Vivian Zhao, manager at Japanese restaurant Izumi Izakaya, feels the art walk is a great way to contribute to the Adams Morgan community.

“Adams Morgan is an art district,” Zhao said. “It’s a way to support local artists and young people.” 

Adams Morgan is a place known for attracting young crowds and nightlife, as well as being a place of blossoming culture and art. Whether the art walk helps businesses and artists varies from person to person. Some people like Zhao don’t think it helps their stores economically but believe it to be an important event nonetheless.

Fitzgerald, whose work was displayed at the Cake Room in D.C., believes the show is valuable because it exposes a wider audience to her work.

“I don’t know sales-wise if it will help but it helps to expand the people that know what I’m interested in and what my art is all about,” she said.
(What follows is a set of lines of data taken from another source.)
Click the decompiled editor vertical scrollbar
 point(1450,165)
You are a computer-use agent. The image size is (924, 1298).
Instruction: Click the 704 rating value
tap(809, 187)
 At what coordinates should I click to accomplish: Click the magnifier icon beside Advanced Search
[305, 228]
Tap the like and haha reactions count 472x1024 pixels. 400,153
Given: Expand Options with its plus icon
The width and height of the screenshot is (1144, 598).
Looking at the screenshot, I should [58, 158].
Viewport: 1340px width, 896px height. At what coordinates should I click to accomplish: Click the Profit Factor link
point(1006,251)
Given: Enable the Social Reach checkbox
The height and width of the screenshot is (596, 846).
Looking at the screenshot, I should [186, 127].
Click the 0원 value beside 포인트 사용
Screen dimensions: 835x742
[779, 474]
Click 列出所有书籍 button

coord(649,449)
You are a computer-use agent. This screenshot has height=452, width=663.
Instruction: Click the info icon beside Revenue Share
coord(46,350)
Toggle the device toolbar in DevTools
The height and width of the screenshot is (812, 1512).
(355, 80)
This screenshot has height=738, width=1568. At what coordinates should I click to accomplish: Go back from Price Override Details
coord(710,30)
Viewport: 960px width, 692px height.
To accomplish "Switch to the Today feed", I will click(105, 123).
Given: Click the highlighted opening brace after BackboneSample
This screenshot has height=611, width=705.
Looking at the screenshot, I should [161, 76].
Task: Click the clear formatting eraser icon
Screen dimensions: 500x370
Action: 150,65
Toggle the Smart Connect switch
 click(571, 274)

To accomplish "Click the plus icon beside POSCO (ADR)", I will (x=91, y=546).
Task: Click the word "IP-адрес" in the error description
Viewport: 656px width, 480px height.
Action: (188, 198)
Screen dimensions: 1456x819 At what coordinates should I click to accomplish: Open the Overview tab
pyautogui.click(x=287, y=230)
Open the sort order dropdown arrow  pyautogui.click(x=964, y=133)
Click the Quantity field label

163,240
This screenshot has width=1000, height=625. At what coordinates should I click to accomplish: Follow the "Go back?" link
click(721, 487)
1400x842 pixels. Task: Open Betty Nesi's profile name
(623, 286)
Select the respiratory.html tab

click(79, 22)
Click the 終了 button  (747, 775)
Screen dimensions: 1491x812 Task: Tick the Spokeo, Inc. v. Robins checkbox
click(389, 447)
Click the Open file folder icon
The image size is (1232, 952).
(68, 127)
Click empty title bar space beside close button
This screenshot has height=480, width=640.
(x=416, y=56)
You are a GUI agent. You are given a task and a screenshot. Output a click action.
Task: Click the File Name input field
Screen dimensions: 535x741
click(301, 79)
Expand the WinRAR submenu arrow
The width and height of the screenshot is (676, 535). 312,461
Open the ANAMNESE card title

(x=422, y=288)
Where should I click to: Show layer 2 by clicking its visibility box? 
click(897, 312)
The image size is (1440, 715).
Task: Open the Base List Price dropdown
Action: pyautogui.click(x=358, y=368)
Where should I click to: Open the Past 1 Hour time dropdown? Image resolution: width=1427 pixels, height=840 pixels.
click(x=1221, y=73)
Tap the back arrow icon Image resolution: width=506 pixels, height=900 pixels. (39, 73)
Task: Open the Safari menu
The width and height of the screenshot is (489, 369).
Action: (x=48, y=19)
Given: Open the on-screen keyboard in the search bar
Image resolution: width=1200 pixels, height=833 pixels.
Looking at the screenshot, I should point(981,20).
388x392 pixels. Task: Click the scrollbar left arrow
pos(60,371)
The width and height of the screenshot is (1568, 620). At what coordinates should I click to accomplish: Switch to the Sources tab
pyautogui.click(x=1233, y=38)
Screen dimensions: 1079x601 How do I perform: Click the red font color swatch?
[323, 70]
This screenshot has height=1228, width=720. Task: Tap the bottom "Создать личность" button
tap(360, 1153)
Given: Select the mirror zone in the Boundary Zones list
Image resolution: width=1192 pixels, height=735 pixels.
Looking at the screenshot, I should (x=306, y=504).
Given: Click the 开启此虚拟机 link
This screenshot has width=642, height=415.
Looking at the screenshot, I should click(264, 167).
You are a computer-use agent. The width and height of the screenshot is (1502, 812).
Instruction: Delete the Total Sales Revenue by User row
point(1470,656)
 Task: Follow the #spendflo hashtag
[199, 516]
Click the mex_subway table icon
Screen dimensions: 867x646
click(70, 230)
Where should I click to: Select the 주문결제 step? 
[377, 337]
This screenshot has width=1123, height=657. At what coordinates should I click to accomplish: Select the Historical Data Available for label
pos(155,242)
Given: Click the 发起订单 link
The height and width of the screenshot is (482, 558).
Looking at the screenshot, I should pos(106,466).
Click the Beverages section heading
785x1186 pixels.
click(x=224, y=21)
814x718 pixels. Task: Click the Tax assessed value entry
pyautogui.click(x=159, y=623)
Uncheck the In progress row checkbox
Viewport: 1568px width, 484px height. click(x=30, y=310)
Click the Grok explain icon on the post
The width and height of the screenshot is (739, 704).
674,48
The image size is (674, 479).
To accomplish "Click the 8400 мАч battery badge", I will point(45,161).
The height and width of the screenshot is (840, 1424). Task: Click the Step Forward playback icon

Finances are a small part of the reasoning behind the art walk as the event’s main purpose is to bring the community together and create a colorful environment.

When buyers purchase art, the stores ensure profits from art sales go directly to the artists. Many featured creators don’t have their own shows, so the art walk helps them expand their audience and gain buyers. The Lost City Books store sold two to three paintings within the first week, profits that helped local artists continue creating pieces, said Lost City Books floor manager Jacinta Allie.

Art has also been proven to positively impact physical and mental health. Outside of her artistic profession, Fitzgerald works in public health and believes individuals can be positively affected by events such as the art walk.

“In general, there’s a lot of evidence to show that communities feel happy about their surroundings,” Fitzgerald said. “The way their communities look, like beautification and greenery, but also art, has a really good impact on well-being.”

Most art walk tour goers enjoy the variety of venues since it encourages them to explore different cultures. At D.C. cafe Tryst, General Manager Chandler Raffa feels the artistic and cultural celebrations of the art walk are a welcome change from what one typically sees in the area.

“D.C. is pretty culturally dense,” Raffa said. “So we just want to make sure that we show all the parts— not just the government politics side, but the fun artsy side as well.”